(Records for finding described items)
------------------------------------------------------------

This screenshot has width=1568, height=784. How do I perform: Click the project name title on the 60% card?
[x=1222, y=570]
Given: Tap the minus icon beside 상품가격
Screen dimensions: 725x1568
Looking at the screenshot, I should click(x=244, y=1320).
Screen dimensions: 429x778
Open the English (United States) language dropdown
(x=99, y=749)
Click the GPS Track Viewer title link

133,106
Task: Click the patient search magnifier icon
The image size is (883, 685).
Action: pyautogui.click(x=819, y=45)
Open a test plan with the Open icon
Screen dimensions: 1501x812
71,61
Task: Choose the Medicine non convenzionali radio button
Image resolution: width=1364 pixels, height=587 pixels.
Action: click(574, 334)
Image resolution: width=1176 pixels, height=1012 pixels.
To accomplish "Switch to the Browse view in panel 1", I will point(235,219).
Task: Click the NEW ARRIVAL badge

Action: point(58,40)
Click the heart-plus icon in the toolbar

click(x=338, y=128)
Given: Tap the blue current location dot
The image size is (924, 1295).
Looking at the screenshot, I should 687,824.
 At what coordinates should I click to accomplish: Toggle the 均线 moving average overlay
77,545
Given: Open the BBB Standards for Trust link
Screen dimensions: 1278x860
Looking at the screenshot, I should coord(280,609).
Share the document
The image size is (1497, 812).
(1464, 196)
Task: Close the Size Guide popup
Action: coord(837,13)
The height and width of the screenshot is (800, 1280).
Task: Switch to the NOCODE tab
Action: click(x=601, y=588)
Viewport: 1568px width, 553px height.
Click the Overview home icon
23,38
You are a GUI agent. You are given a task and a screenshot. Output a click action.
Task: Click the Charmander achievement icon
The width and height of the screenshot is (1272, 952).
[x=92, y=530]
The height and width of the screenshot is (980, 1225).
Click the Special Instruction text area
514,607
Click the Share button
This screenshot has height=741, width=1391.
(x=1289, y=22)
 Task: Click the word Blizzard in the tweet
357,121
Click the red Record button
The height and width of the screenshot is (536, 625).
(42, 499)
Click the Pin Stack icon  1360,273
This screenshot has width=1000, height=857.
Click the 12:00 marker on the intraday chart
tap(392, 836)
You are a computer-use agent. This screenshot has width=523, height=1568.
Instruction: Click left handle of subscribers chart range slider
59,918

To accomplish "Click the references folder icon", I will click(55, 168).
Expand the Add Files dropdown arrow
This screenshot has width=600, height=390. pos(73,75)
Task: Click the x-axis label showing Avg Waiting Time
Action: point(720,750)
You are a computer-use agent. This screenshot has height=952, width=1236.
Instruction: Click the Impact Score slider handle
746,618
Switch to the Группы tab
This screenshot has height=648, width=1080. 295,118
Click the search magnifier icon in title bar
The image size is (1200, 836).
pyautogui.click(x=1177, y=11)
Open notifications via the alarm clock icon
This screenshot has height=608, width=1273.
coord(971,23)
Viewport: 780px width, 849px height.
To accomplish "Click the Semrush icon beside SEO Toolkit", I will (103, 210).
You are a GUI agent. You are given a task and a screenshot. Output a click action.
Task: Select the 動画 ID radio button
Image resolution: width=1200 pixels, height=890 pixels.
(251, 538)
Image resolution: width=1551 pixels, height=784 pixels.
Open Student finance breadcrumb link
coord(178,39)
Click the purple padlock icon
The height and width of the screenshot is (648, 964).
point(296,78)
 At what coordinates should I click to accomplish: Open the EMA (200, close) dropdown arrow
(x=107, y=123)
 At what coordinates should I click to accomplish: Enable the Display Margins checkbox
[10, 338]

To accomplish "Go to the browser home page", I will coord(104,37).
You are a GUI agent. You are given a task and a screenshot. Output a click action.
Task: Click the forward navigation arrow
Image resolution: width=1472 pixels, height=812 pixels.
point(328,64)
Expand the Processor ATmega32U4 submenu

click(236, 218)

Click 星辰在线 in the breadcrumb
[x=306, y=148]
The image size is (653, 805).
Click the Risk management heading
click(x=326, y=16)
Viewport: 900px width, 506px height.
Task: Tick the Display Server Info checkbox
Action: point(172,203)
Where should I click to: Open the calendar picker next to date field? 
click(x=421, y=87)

------------------------------------------------------------

Could you put the records from the line containing "Image resolution: width=1551" through the line containing "Action: point(172,203)" into a Markdown table, leaving out blank lines? Use two columns: No. for the row number and Line for the line itself.

-- REPLY --
| No. | Line |
|---|---|
| 1 | Image resolution: width=1551 pixels, height=784 pixels. |
| 2 | Open Student finance breadcrumb link |
| 3 | coord(178,39) |
| 4 | Click the purple padlock icon |
| 5 | The height and width of the screenshot is (648, 964). |
| 6 | point(296,78) |
| 7 |  At what coordinates should I click to accomplish: Open the EMA (200, close) dropdown arrow |
| 8 | (x=107, y=123) |
| 9 |  At what coordinates should I click to accomplish: Enable the Display Margins checkbox |
| 10 | [10, 338] |
| 11 | To accomplish "Go to the browser home page", I will coord(104,37). |
| 12 | You are a GUI agent. You are given a task and a screenshot. Output a click action. |
| 13 | Task: Click the forward navigation arrow |
| 14 | Image resolution: width=1472 pixels, height=812 pixels. |
| 15 | point(328,64) |
| 16 | Expand the Processor ATmega32U4 submenu |
| 17 | click(236, 218) |
| 18 | Click 星辰在线 in the breadcrumb |
| 19 | [x=306, y=148] |
| 20 | The image size is (653, 805). |
| 21 | Click the Risk management heading |
| 22 | click(x=326, y=16) |
| 23 | Viewport: 900px width, 506px height. |
| 24 | Task: Tick the Display Server Info checkbox |
| 25 | Action: point(172,203) |